Exercise input:
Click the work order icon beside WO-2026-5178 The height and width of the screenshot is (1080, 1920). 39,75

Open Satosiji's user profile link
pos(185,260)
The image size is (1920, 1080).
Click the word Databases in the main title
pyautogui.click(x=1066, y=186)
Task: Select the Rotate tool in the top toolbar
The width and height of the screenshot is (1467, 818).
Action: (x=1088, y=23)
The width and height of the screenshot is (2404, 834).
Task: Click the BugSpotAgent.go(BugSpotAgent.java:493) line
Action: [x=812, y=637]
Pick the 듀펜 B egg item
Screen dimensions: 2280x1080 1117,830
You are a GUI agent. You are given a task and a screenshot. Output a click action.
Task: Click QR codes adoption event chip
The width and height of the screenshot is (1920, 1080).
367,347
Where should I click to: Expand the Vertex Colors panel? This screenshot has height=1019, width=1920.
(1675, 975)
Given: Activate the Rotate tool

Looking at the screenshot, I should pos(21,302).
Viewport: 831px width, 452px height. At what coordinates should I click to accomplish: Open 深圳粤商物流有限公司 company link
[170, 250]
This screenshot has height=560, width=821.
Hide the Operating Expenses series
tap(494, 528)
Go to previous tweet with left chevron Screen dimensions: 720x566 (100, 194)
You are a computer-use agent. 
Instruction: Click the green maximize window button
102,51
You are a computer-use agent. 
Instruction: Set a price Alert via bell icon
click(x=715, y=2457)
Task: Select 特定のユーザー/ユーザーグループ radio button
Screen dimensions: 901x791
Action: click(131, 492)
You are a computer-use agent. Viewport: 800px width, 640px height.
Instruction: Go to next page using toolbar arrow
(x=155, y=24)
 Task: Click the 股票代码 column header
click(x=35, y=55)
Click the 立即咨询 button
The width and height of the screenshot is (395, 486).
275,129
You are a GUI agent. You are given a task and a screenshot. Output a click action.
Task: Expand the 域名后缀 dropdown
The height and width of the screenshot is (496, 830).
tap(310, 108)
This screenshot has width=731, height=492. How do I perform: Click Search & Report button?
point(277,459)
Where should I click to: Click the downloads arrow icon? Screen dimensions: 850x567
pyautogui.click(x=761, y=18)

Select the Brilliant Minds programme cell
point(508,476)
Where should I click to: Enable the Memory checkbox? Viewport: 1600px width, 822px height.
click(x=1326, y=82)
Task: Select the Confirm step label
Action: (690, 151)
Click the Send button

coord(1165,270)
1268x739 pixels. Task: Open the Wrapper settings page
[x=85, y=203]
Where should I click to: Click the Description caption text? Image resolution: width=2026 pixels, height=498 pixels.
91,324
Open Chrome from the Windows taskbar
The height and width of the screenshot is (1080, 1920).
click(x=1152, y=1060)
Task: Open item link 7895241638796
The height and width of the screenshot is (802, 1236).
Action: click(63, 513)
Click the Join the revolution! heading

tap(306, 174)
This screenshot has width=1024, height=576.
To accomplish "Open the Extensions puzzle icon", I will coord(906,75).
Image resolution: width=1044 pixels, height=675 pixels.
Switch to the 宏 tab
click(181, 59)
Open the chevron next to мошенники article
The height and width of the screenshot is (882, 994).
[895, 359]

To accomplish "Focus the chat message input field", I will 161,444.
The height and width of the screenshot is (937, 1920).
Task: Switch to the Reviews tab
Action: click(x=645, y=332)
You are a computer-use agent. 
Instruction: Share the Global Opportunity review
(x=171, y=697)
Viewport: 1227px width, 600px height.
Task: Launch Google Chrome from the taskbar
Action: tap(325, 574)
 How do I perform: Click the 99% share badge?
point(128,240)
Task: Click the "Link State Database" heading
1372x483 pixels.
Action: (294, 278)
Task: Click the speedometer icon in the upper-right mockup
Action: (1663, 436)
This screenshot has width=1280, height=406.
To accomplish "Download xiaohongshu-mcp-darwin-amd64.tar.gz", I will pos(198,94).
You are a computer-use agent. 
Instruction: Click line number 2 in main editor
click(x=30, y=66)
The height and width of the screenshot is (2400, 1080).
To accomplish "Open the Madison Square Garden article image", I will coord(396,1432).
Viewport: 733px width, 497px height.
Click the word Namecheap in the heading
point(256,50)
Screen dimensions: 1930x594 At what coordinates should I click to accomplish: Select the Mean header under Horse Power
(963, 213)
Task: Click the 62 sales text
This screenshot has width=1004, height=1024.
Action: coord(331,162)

Task:
Put every line of the rows above into a JSON list of strings, one string per line, and leave out the blank lines.

Solution to this exercise:
[
  "Click the work order icon beside WO-2026-5178 The height and width of the screenshot is (1080, 1920). 39,75",
  "Open Satosiji's user profile link",
  "pos(185,260)",
  "The image size is (1920, 1080).",
  "Click the word Databases in the main title",
  "pyautogui.click(x=1066, y=186)",
  "Task: Select the Rotate tool in the top toolbar",
  "The width and height of the screenshot is (1467, 818).",
  "Action: (x=1088, y=23)",
  "The width and height of the screenshot is (2404, 834).",
  "Task: Click the BugSpotAgent.go(BugSpotAgent.java:493) line",
  "Action: [x=812, y=637]",
  "Pick the 듀펜 B egg item",
  "Screen dimensions: 2280x1080 1117,830",
  "You are a GUI agent. You are given a task and a screenshot. Output a click action.",
  "Task: Click QR codes adoption event chip",
  "The width and height of the screenshot is (1920, 1080).",
  "367,347",
  "Where should I click to: Expand the Vertex Colors panel? This screenshot has height=1019, width=1920.",
  "(1675, 975)",
  "Given: Activate the Rotate tool",
  "Looking at the screenshot, I should pos(21,302).",
  "Viewport: 831px width, 452px height. At what coordinates should I click to accomplish: Open 深圳粤商物流有限公司 company link",
  "[170, 250]",
  "This screenshot has height=560, width=821.",
  "Hide the Operating Expenses series",
  "tap(494, 528)",
  "Go to previous tweet with left chevron Screen dimensions: 720x566 (100, 194)",
  "You are a computer-use agent. ",
  "Instruction: Click the green maximize window button",
  "102,51",
  "You are a computer-use agent. ",
  "Instruction: Set a price Alert via bell icon",
  "click(x=715, y=2457)",
  "Task: Select 特定のユーザー/ユーザーグループ radio button",
  "Screen dimensions: 901x791",
  "Action: click(131, 492)",
  "You are a computer-use agent. Viewport: 800px width, 640px height.",
  "Instruction: Go to next page using toolbar arrow",
  "(x=155, y=24)",
  " Task: Click the 股票代码 column header",
  "click(x=35, y=55)",
  "Click the 立即咨询 button",
  "The width and height of the screenshot is (395, 486).",
  "275,129",
  "You are a GUI agent. You are given a task and a screenshot. Output a click action.",
  "Task: Expand the 域名后缀 dropdown",
  "The height and width of the screenshot is (496, 830).",
  "tap(310, 108)",
  "This screenshot has width=731, height=492. How do I perform: Click Search & Report button?",
  "point(277,459)",
  "Where should I click to: Click the downloads arrow icon? Screen dimensions: 850x567",
  "pyautogui.click(x=761, y=18)",
  "Select the Brilliant Minds programme cell",
  "point(508,476)",
  "Where should I click to: Enable the Memory checkbox? Viewport: 1600px width, 822px height.",
  "click(x=1326, y=82)",
  "Task: Select the Confirm step label",
  "Action: (690, 151)",
  "Click the Send button",
  "coord(1165,270)",
  "1268x739 pixels. Task: Open the Wrapper settings page",
  "[x=85, y=203]",
  "Where should I click to: Click the Description caption text? Image resolution: width=2026 pixels, height=498 pixels.",
  "91,324",
  "Open Chrome from the Windows taskbar",
  "The height and width of the screenshot is (1080, 1920).",
  "click(x=1152, y=1060)",
  "Task: Open item link 7895241638796",
  "The height and width of the screenshot is (802, 1236).",
  "Action: click(63, 513)",
  "Click the Join the revolution! heading",
  "tap(306, 174)",
  "This screenshot has width=1024, height=576.",
  "To accomplish \"Open the Extensions puzzle icon\", I will coord(906,75).",
  "Image resolution: width=1044 pixels, height=675 pixels.",
  "Switch to the 宏 tab",
  "click(181, 59)",
  "Open the chevron next to мошенники article",
  "The height and width of the screenshot is (882, 994).",
  "[895, 359]",
  "To accomplish \"Focus the chat message input field\", I will 161,444.",
  "The height and width of the screenshot is (937, 1920).",
  "Task: Switch to the Reviews tab",
  "Action: click(x=645, y=332)",
  "You are a computer-use agent. ",
  "Instruction: Share the Global Opportunity review",
  "(x=171, y=697)",
  "Viewport: 1227px width, 600px height.",
  "Task: Launch Google Chrome from the taskbar",
  "Action: tap(325, 574)",
  " How do I perform: Click the 99% share badge?",
  "point(128,240)",
  "Task: Click the \"Link State Database\" heading",
  "1372x483 pixels.",
  "Action: (294, 278)",
  "Task: Click the speedometer icon in the upper-right mockup",
  "Action: (1663, 436)",
  "This screenshot has width=1280, height=406.",
  "To accomplish \"Download xiaohongshu-mcp-darwin-amd64.tar.gz\", I will pos(198,94).",
  "You are a computer-use agent. ",
  "Instruction: Click line number 2 in main editor",
  "click(x=30, y=66)",
  "The height and width of the screenshot is (2400, 1080).",
  "To accomplish \"Open the Madison Square Garden article image\", I will coord(396,1432).",
  "Viewport: 733px width, 497px height.",
  "Click the word Namecheap in the heading",
  "point(256,50)",
  "Screen dimensions: 1930x594 At what coordinates should I click to accomplish: Select the Mean header under Horse Power",
  "(963, 213)",
  "Task: Click the 62 sales text",
  "This screenshot has width=1004, height=1024.",
  "Action: coord(331,162)"
]